De là, nous élaborons la partie 3 du plan dialectique matriciel, de la façon suivante :

3. La nécessaire complémentarité entre aptitude à la modernisation+ et préservation des acquis du passé+

Et ceci conduit à formuler la réponse de la manière suivante :

Le conservatisme ne peut être considéré comme une vertu, car il s’agit d’une notion qui présente une connotation négative. C’est véritablement la préservation des acquis du passé qui constitue une vertu. Mais celle-ci ne doit pas être exclusive, lorsque les circonstances l’exigent, de l’aptitude à la modernisation.

On le voit ici, la façon de traiter une telle question s’avère ici quelque peu différente. Car la structure de cette question est celle de l’éloge – présenté sous forme de question – d’un concept négatif, celui de conservatisme. Une telle structure, nous avons déjà eu l’occasion de le mentionner, présente un degré maximal d’incohérence. C’est pour cette raison que la réponse à la question est plus longue, car il est nécessaire de s’attacher tout d’abord, à faire apparaître cette incohérence, et à la remplacer par une assertion cohérente. Cette dernière réside ici dans l’éloge du concept positif de préservation des acquis du passé+. Ce n’est qu’ensuite que l’on peut présenter, comme dans les cas précédents, la synthèse de nature dialectique qui est constituée de l’union des deux concepts complémentaires de la matrice.

UNE AUTRE INSTANCE DE PLAN MATRICIEL DIALECTIQUE EN RÉPONSE À UNE QUESTION

Afin d’être le plus complet possible, nous nous attacherons à présenter ici une question qui présente un autre type de structure : le blâme d’un concept négatif.
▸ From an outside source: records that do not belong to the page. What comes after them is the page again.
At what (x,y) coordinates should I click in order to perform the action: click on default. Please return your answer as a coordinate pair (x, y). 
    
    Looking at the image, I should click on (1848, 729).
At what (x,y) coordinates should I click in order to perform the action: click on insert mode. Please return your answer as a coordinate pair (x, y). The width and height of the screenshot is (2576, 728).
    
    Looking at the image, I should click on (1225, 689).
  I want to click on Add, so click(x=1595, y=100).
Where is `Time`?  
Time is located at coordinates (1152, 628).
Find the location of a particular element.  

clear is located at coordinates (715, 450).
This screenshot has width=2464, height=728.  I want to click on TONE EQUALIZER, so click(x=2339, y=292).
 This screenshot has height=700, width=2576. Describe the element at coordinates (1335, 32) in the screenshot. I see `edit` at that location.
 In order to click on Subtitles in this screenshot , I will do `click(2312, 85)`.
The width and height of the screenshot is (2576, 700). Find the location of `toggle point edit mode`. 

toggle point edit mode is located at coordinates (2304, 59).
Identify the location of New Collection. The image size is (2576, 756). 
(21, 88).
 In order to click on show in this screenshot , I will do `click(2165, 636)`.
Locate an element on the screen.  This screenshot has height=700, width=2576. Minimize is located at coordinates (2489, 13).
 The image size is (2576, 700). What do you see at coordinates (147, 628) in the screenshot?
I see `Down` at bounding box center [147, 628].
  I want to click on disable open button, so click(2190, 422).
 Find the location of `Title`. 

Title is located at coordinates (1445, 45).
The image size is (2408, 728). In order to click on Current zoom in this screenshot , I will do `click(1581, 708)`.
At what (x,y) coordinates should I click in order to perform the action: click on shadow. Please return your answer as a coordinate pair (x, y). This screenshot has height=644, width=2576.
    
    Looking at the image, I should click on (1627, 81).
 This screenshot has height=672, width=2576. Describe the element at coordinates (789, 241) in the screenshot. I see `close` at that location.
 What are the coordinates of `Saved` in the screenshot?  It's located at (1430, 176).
Une telle structure, on le sait, présente un degré maximal de cohérence. Considérons ainsi la question suivante :

L’inhibition n’est-elle qu’un défaut ?

Le concept central, on le voit, est ici celui d’« inhibition ». Un telle notion présente une nuance péjorative, et nous pouvons donc la dénoter par inhibition. La structure de la question est bien celle du blâme d’un concept négatif, présenté sous la forme interrogative. En outre, la formulation « n’est-elle que… » invite à la discussion, et à étendre cette dernière à d’autres concepts. Dans ce contexte, la matrice reconstituée est la suivante :

matrice interiorisation-exteriorisation

À partir de là, nous pouvons élaborer la partie 3 du plan dialectique matriciel, par synthèse des concepts complémentaires, de la manière suivante :

3. La nécessaire complémentarité entre aptitude à la réflexion+ et sociabilité+

Et ceci conduit à formuler la réponse de la manière suivante :

Oui, l’inhibition est un défaut. Mais il est parfois nécessaire de faire preuve de la qualité qui lui correspond et qui consiste dans la retenue et la capacité de réflexion. Et ceci n’exclut pas qu’à d’autres moments, on sache faire preuve de sociabilité.

On le voit, un telle réponse comporte en premier lieu, la réponse à la question posée, puis les éléments de discussion qui portent sur les concepts qui sont directement liés au concept central d’inhibition. Et enfin pour conclure, la synthèse de nature dialectique procède par union des deux concepts complémentaires associés.